Just found a good interview with Viktor Mayer-Schönberger, author of Delete: The Virtue of Forgetting in the Digital Age, in the Guardian:

In Delete, Mayer-Schönberger traces the history of… external memories – cave paintings, scrolls, photographic slides, diaries – and their importance to the flourishing of human knowledge. “Since the early days of humankind,” he writes, “we have tried to remember, to preserve our knowledge, to hold on to our memories and we have devised numerous devices and mechanisms to aid us. Yet through millennia, forgetting has remained just a bit easier and cheaper than remembering.”

No longer. Because of the digital revolution, he argues, it is easier to keep everything – the drunken email you sent your boss, the photo you put on Facebook in which you’re doing something non-CV-enhancing to an inflatable cow – rather than go through the palaver of deciding what to consign to oblivion.

That’s because so many of our external memories – digital pictures, emails – are now hardly as heavy as Mayer-Schönberger’s stepfather’s glass slides, but lighter than bees’ wings. The overabundance of cheap storage on hard disks means that it is no longer economical to even decide whether to remember or forget. “Forgetting – the three seconds it takes to choose – has become too expensive for people to use,” he writes.

It seems to me that much of the debate about remembering vs. forgetting, and human vs. digital memory, is clouded by the participants’ conflation of different kinds of memory. The memory for phone numbers is very different from the memory for family events, and we need to recognize that offloading the one sort of memory doesn’t necessarily threaten the other.

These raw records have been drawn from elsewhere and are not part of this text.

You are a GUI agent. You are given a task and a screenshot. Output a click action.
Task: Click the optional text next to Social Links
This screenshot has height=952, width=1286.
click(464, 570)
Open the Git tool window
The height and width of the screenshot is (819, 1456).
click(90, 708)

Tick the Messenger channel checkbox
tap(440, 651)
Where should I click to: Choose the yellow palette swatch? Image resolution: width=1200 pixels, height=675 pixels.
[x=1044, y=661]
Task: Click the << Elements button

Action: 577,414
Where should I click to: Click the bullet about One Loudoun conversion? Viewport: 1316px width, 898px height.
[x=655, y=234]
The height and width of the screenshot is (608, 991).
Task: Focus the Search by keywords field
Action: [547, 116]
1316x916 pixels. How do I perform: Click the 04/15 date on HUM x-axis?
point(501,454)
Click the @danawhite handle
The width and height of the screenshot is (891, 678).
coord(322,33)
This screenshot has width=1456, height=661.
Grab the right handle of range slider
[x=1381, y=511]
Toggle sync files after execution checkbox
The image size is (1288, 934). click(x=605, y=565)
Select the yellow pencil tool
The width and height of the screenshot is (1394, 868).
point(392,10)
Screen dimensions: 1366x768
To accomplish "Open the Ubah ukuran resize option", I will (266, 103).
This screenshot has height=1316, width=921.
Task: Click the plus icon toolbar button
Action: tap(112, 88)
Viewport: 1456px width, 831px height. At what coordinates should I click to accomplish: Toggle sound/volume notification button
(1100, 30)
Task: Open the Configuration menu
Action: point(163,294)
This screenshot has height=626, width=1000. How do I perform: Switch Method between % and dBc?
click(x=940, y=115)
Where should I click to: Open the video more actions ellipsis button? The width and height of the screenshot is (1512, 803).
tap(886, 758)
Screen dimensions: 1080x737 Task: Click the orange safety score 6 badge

This review by Henry Farrell is also good. The high point for me:

Delete argues that digital memory has the capacity both to trap us in the past and to damage our trust in our own memories. When I read an old email describing how angry I once was at someone, I am likely to find myself becoming angry again, even if I have since forgiven the person. I may trust digital records over my own memory, even when these records are partial or positively misleading. Forgetting, in contrast, not only serves as a valuable social lubricant, but also as a bulwark of good judgment, allowing us to give appropriate weight to past events that are important, and to discard things that are not. Digital memory – which traps us in the past – may weaken our ability to judge by distorting what we remember.